A pesar de todo, José Peiró recuerda sus años de Seminario con mucho cariño. “La verdad es que teníamos una vida feliz. Nuestra única responsabilidad era estudiar y aprobar”. Y no puede olvidar el “ambiente fraternal” en el que allí vivían. Entre sus compañeros de curso se encontraban Joaquín Mestre, que fue secretario de Marcelino Olaechea, y Vicente Subirá, Juez del Tribunal Eclesiástico.

“Me creía inmune a todo”
Tras ser ordenado por el arzobispo Marcelino Olaechea en 1947, a José Peiró le enviaron a la parroquia de San Miguel Arcángel de Burjassot como vicario. Allí se hizo cargo, especialmente, de los niños, jóvenes y hombres de Acción Católica y de los enfermos. “Entonces era la única parroquia que había en el pueblo y yo tenía que andar mucho, de punta a punta, para visitar a los enfermos. Pero era joven y no sentía ni calor ni cansancio. Y eso que íbamos con sotana”.
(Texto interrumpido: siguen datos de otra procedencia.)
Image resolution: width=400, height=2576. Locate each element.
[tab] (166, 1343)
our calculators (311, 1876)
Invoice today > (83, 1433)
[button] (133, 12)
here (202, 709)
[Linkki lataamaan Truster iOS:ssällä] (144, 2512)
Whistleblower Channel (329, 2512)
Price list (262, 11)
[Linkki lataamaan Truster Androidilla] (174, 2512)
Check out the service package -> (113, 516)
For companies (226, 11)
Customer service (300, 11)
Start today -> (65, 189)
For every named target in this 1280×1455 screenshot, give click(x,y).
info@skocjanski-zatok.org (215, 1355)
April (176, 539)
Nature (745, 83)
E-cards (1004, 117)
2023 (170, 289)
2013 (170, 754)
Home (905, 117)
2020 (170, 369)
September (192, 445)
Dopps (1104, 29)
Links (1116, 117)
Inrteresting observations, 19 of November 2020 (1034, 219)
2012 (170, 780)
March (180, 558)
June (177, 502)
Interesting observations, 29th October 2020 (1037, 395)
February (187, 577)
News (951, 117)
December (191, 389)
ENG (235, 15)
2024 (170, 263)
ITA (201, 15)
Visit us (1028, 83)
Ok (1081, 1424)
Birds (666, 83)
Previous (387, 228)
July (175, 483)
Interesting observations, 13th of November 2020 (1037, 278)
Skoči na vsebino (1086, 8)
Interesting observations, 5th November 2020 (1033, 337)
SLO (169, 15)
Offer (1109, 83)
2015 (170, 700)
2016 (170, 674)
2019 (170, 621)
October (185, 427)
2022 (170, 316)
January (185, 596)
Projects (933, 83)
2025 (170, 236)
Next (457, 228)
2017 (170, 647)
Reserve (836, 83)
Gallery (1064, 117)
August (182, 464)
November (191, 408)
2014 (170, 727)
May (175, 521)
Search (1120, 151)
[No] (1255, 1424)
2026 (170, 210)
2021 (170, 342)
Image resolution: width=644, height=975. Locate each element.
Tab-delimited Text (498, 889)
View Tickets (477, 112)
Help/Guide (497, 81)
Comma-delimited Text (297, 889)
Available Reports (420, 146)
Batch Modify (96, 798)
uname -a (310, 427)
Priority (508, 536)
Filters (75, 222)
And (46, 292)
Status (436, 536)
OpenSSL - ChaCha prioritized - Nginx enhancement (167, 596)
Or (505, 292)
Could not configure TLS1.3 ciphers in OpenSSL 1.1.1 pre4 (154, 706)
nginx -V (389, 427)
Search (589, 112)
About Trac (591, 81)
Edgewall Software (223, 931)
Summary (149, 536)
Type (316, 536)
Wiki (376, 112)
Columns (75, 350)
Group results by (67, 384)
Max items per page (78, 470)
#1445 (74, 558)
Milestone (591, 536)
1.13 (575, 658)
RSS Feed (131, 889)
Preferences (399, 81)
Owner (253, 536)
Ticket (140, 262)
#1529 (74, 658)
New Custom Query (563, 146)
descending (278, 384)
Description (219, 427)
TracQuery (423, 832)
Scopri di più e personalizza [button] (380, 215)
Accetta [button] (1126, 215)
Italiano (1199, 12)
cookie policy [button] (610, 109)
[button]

En esos primeros años “tenía mucho trabajo, pero no me molestaba. Para eso era sacerdote, para eso me ordené: para estar al servicio de la diócesis allí donde me mandaran”.

En Burjassot José cayó enfermo. “Creía que era inmune a todo y, como joven inexperto, iba sin ninguna precaución en mi trato con los enfermos. Entonces (años 48-50) había muchos tuberculosos y me contagié. Tuve que estar 3 años en casa enfermo, en el dique seco”.

Lo mejor, con los enfermos
Luego vinieron otras parroquias, como la del Santísimo Cristo de la Fe, de La Cañada, de la que fue el primer párroco en 1954. “Hasta entonces era parte de Paterna, pero la disgregaron. Claro, no era una parroquia tradicional porque se tenía que empezar todo. Además, al ser una zona de veraneantes, había muchas misas en verano, pero en invierno no llegábamos a mil habitantes”.

Posteriormente, iría a Navarrés (1959), a Benimámet (1964) y a la parroquia de la Asunción de Llíria (1977), donde más tiempo estuvo, 18 años.

Tras todo este periplo volvió a casa, ya que le enviaron a la Asunción de Nuestra Señora, en Benaguacil (1995). Y aunque ya estaba jubilado, asistía como capellán a las Terciarias Capuchinas del Santuario de Montiel y a los enfermos. “Todos los días, hacía visitas por la mañana y por la tarde”. Su entrega ejemplar fue reconocida por el Ayuntamiento, que le rindió un homenaje.

Y es que Peiró reconoce que con lo que más ha disfrutado allí donde ha estado ha sido acompañando a los enfermos. “La muerte es un momento decisivo, el final de la vida, es el paso más importante, el último, y es mejor darlo acompañado y preparado”.

Los enfermos han enseñado mucho a José. “Me he encontrado con personas que se rebelaban, sin embargo, otras demostraban mucha paciencia ante la enfermedad. Incluso yo me asombraba de ver cómo aguantaban el sufrimiento”.